DATA SHOWN:
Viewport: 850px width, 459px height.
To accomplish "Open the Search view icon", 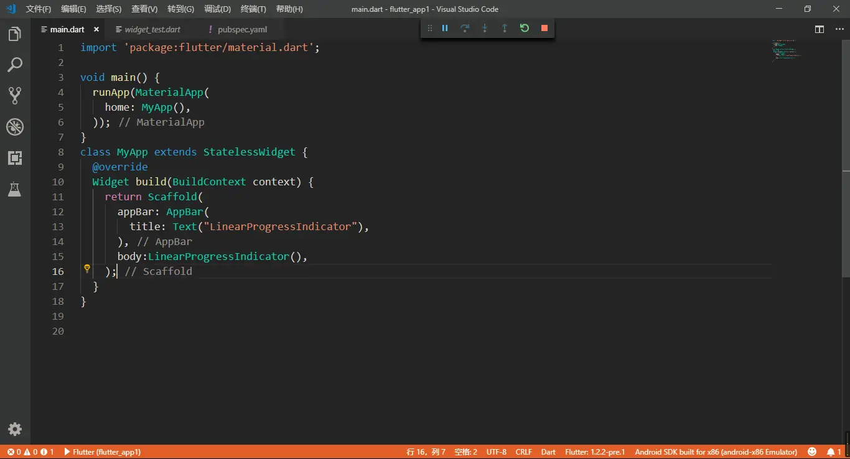I will pos(14,65).
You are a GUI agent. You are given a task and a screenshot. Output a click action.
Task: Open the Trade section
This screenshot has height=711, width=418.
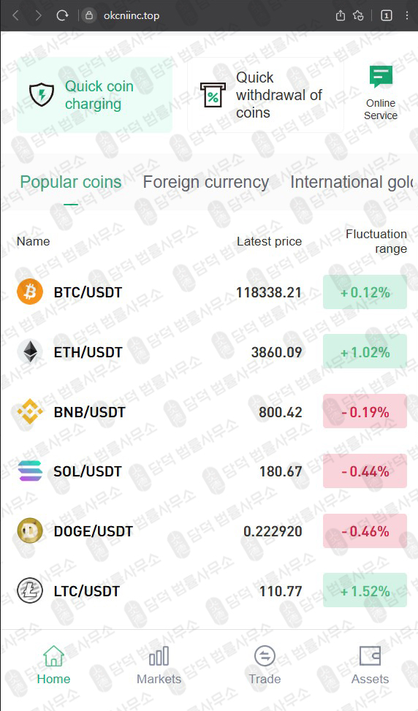(x=265, y=665)
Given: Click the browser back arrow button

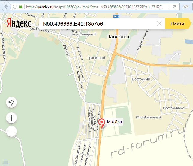Looking at the screenshot, I should [6, 7].
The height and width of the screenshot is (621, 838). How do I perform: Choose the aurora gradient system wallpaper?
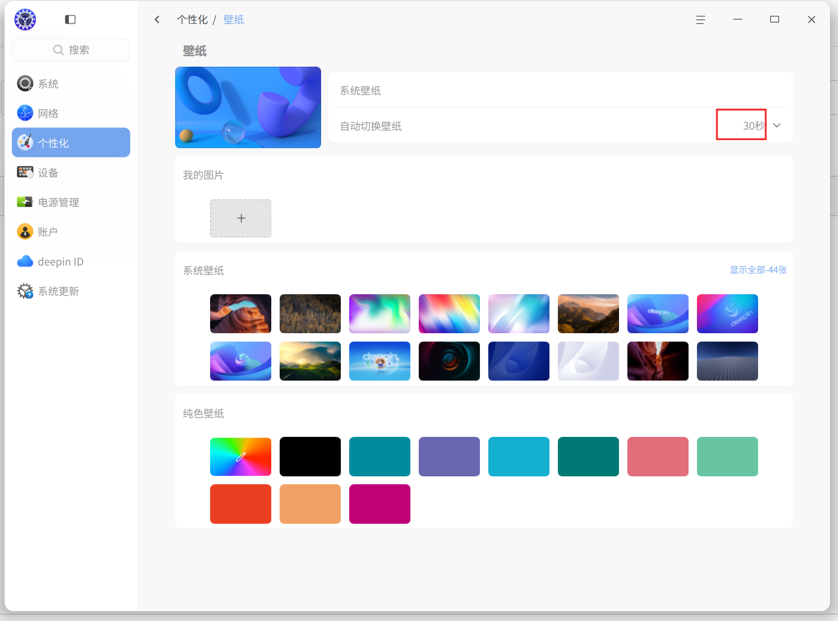(380, 313)
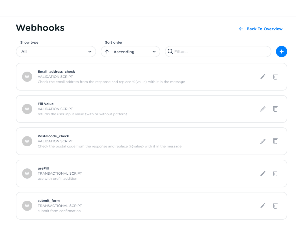Edit the Fill Value webhook
Screen dimensions: 296x227
pos(263,109)
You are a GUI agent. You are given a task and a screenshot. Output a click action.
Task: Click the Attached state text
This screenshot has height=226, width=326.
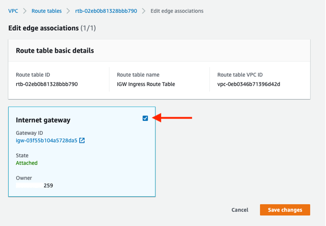point(26,163)
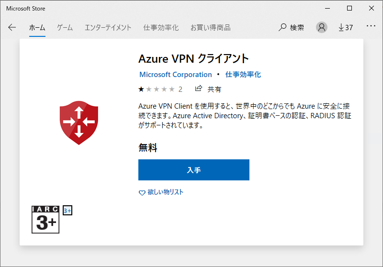The width and height of the screenshot is (383, 267).
Task: Go to the お買い得商品 tab
Action: click(210, 28)
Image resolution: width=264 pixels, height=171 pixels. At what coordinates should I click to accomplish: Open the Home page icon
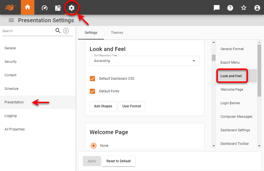(x=27, y=8)
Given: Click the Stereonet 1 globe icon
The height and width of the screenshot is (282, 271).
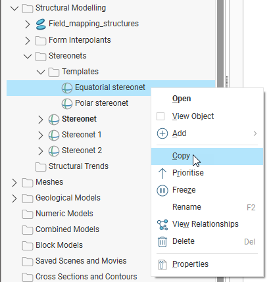Looking at the screenshot, I should coord(54,135).
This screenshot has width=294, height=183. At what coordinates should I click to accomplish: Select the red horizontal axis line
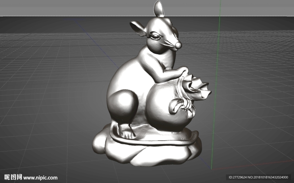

GOAL OF THE EXERCISE: The final stretch of the data, from the line with "The height and width of the screenshot is (621, 838)." through its last line, is to be retyped exactly; pictures are not part of the copy.

TASK SOLUTION:
The height and width of the screenshot is (621, 838). How do I perform: Choose the aurora gradient system wallpaper?
(380, 313)
Edit the Fill Value webhook
Screen dimensions: 296x227
pos(263,109)
You are a GUI agent. You are given a task and a screenshot. Output a click action.
Task: Click the Attached state text
This screenshot has height=226, width=326.
point(26,163)
The width and height of the screenshot is (383, 267).
Task: Go to the お買い得商品 tab
Action: click(210, 28)
Image resolution: width=264 pixels, height=171 pixels. At what coordinates should I click to accomplish: Open the Home page icon
(x=27, y=8)
Given: Click the Stereonet 1 globe icon
The height and width of the screenshot is (282, 271).
Looking at the screenshot, I should coord(54,135).
This screenshot has width=294, height=183. At what coordinates should I click to accomplish: Select the red horizontal axis line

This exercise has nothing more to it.